Gollop iterated on the concept a number of times over the years, but as the world moved into the 3D era, turn-based tactics was a genre that fell by the wayside somewhat. It never completely went away, indeed the basic mechanics have appeared in a fair few role-playing games over the years, but it rarely stood tall on its own and it wasn't at the forefront of the strategy genre either, with real-time games evolving into MOBAs in the period between then and 2012, the year that the turn-based tactics genre finally returned to the top table of gaming.
And it did so on the coattails of Xcom: Enemy Unknown, this time without Julian Gollop at the helm (though we should add that right now he's working on a spiritual successor called Pheonix Point). In his place was Jake Solomon, who directed a team at rights-owning Firaxis, with the project in development on and off for many years before. The team toiled over the earliest builds and it took a lot of iteration before they worked out the kinks and got everything working as desired. And we're so glad that they stuck with it because the end result was a game that single-handedly revived an ailing genre.
There were a bunch of well-implemented features, but the one that really stuck its claws in and wouldn't let go was permadeath. Firaxis let you tinker with your squads, upgrading them via a more or less binary skill tree that had just enough variance to give your units a dash of much-needed personality and distinctiveness. Mixing specialist weapons (dictated by the class they were assigned at random once they'd earned their stripes) with hand-picked skills gave you options on the battlefield, but it was the character customisation and the fact that you could name them that strengthened the connection.
These crews of carefully constructed and increasingly competent soldiers would be sent out on assignments, and over time they'd become a well-oiled machine, with a sniper supporting a carefully balanced alien killing strike team that moved purposefully through a tiled world in search of its next objective. And so it would go, lulling you into a false sense of security until the point you were practically coasting, storming through buildings to take out the enemy. But just at the point when Alien turned into Aliens, when unprepared fearfulness turned into aggressive bravado, Firaxis would shift through the gears and hit you with a combination of devastating blows.

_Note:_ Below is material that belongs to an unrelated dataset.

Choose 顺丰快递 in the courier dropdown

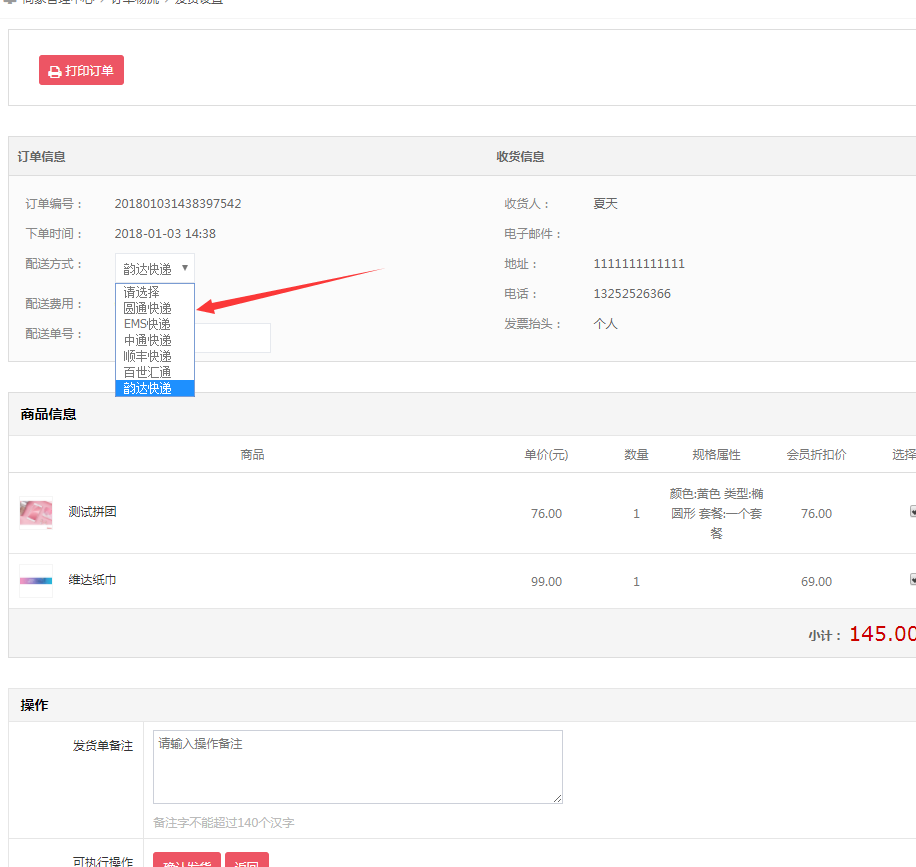coord(147,356)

Much of Xcom's brutal charm comes from its difficulty spikes. Normally that sort of thing is considered poor design, but these particular spikes are, more often than not, entirely avoidable. It's often in those moments when the player over-extends - that calculated risk too far - that everything unravels. With new enemy units introduced quite out of the blue at times, Firaxis revelled in taking the player by surprise at key moments, giving its increasingly menacing units a platform to disrupt even the best-laid plans. One over-exposed trooper could go from being the vanguard of a potent fighting force to the first victim in an alien killing spree that in a minute or two could inflict enough damage to undo hours of work and careful planning.

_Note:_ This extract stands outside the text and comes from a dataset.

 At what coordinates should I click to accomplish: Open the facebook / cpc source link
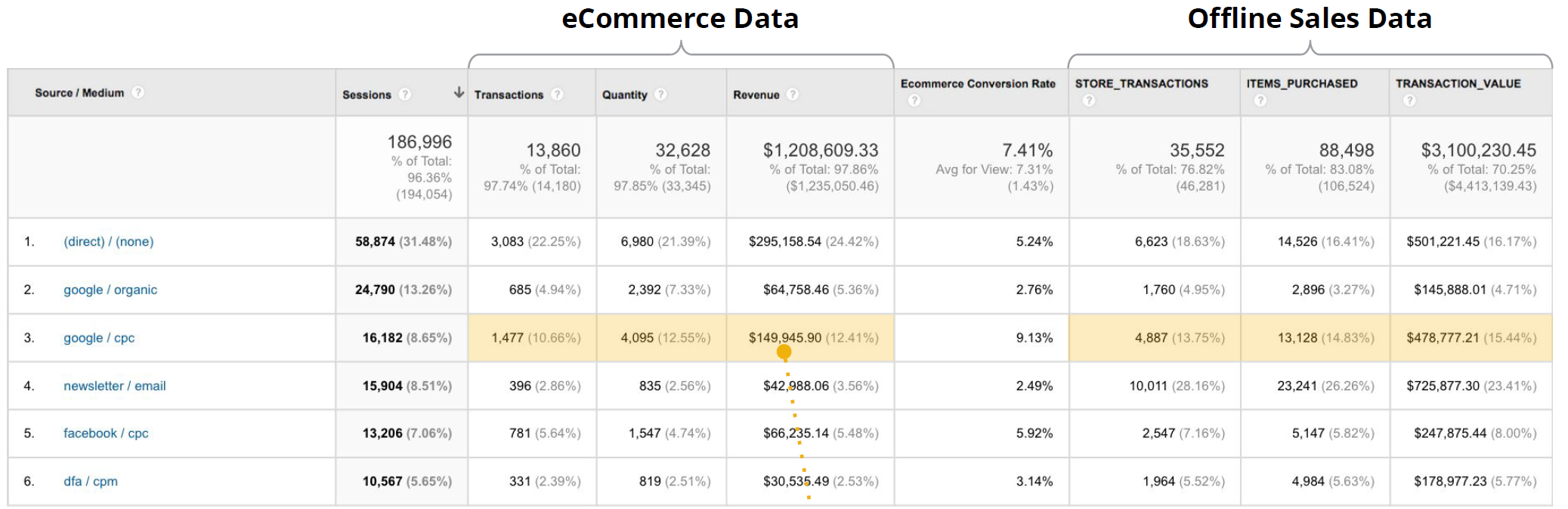106,433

The Ironman mode that stops you from restarting a failed mission is the secret sauce that brings it all to life. You can scum your way through the game should you wish, and you'll still have a lot of fun playing it that way, but the fear of making a genuinely fatal mistake enhances the Xcom experience immeasurably. By keeping the player pushed up against the precipice, Xcom: Enemy Unknown offered a distinctly exhilarating experience to its players where the punishment doesn't pull its punches.

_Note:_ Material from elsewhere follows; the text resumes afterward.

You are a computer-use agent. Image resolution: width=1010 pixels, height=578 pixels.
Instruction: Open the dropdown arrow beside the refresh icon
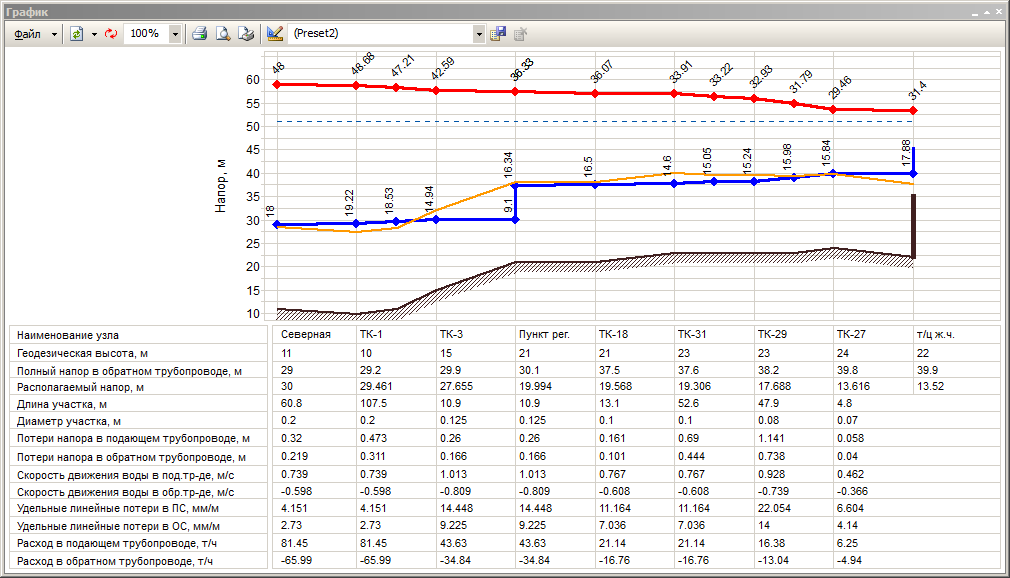[x=93, y=33]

When relaxing away from the battlefield there was a strategic element that had you building your base, researching new gear, and talking to a whole host of characters who were on hand to advise you as you looked to fight back against the encroaching alien threat. There was plenty to busy yourself with between battles, much of it taking place in the command centre where a giant globe - the Geoscape - revealed where the next battle is likely to take place. But for all the air battles, the faceless government officials, the alien biopsies and technological advancements, it was probably the memorial that stayed with us most vividly. It was nothing more than a digital wall in a digital base that marked the passing of digital characters who never lived. Except it was more than that, more than a monument to our failures - this memorial also represented a series of connections, the links made between the player and a character that had played some small part in an evolving story. Firaxis's greatest success, then, wasn't making you care about those little soldiers, letting you invest in them and worry about what might happen to them, it was having the guts to do all that and then kill them anyway.